### TASK TO COMPLETE
Transcribe exactly the lines that begin the material and continue through the line containing "Giới thiệu (231, 41)". Leave out whatever follows.

### DATA PROVIDED
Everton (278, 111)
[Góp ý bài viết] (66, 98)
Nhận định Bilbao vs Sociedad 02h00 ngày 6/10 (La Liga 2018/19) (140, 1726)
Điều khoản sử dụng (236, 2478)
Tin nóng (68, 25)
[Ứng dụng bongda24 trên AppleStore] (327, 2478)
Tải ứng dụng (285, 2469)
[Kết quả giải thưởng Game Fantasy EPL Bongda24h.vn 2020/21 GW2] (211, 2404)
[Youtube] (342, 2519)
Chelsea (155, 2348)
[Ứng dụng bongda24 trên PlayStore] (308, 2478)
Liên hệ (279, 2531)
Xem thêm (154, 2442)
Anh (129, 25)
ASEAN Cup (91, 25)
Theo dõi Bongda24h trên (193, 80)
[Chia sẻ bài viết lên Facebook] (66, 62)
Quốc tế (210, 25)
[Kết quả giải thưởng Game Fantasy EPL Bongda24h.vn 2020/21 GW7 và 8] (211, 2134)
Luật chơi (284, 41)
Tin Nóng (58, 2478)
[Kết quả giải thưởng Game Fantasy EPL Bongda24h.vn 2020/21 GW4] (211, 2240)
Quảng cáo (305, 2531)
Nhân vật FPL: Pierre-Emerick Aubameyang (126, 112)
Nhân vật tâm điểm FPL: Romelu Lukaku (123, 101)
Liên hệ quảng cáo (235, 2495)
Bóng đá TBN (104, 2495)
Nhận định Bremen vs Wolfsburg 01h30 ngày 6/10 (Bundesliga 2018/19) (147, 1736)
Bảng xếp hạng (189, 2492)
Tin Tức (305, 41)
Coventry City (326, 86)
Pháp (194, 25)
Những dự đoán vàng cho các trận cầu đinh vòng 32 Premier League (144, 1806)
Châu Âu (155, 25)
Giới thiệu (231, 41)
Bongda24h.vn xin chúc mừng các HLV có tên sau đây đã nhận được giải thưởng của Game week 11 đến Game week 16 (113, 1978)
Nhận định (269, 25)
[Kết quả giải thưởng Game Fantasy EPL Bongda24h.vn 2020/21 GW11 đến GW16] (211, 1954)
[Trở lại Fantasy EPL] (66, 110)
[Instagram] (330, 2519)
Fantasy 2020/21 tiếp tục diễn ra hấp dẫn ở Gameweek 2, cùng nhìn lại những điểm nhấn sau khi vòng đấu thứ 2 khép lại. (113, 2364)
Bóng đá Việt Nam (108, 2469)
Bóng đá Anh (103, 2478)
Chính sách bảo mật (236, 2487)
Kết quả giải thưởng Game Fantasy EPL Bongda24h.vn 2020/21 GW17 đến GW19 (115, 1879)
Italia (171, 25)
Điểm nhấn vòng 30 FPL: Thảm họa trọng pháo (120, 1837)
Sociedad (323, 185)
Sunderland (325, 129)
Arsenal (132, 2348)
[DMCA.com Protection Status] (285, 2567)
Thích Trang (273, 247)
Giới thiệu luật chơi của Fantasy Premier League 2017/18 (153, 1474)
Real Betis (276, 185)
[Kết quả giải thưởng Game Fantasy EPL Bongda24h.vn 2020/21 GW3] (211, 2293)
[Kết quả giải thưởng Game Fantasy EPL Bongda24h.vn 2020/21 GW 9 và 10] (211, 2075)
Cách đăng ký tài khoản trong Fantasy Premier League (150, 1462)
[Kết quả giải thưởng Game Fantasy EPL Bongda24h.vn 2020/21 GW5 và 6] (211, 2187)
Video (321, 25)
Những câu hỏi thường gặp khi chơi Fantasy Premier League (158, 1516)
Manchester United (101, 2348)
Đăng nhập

### ANSWER BOX
Everton (278, 111)
[Góp ý bài viết] (66, 98)
Nhận định Bilbao vs Sociedad 02h00 ngày 6/10 (La Liga 2018/19) (140, 1726)
Điều khoản sử dụng (236, 2478)
Tin nóng (68, 25)
[Ứng dụng bongda24 trên AppleStore] (327, 2478)
Tải ứng dụng (285, 2469)
[Kết quả giải thưởng Game Fantasy EPL Bongda24h.vn 2020/21 GW2] (211, 2404)
[Youtube] (342, 2519)
Chelsea (155, 2348)
[Ứng dụng bongda24 trên PlayStore] (308, 2478)
Liên hệ (279, 2531)
Xem thêm (154, 2442)
Anh (129, 25)
ASEAN Cup (91, 25)
Theo dõi Bongda24h trên (193, 80)
[Chia sẻ bài viết lên Facebook] (66, 62)
Quốc tế (210, 25)
[Kết quả giải thưởng Game Fantasy EPL Bongda24h.vn 2020/21 GW7 và 8] (211, 2134)
Luật chơi (284, 41)
Tin Nóng (58, 2478)
[Kết quả giải thưởng Game Fantasy EPL Bongda24h.vn 2020/21 GW4] (211, 2240)
Quảng cáo (305, 2531)
Nhân vật FPL: Pierre-Emerick Aubameyang (126, 112)
Nhân vật tâm điểm FPL: Romelu Lukaku (123, 101)
Liên hệ quảng cáo (235, 2495)
Bóng đá TBN (104, 2495)
Nhận định Bremen vs Wolfsburg 01h30 ngày 6/10 (Bundesliga 2018/19) (147, 1736)
Bảng xếp hạng (189, 2492)
Tin Tức (305, 41)
Coventry City (326, 86)
Pháp (194, 25)
Những dự đoán vàng cho các trận cầu đinh vòng 32 Premier League (144, 1806)
Châu Âu (155, 25)
Giới thiệu (231, 41)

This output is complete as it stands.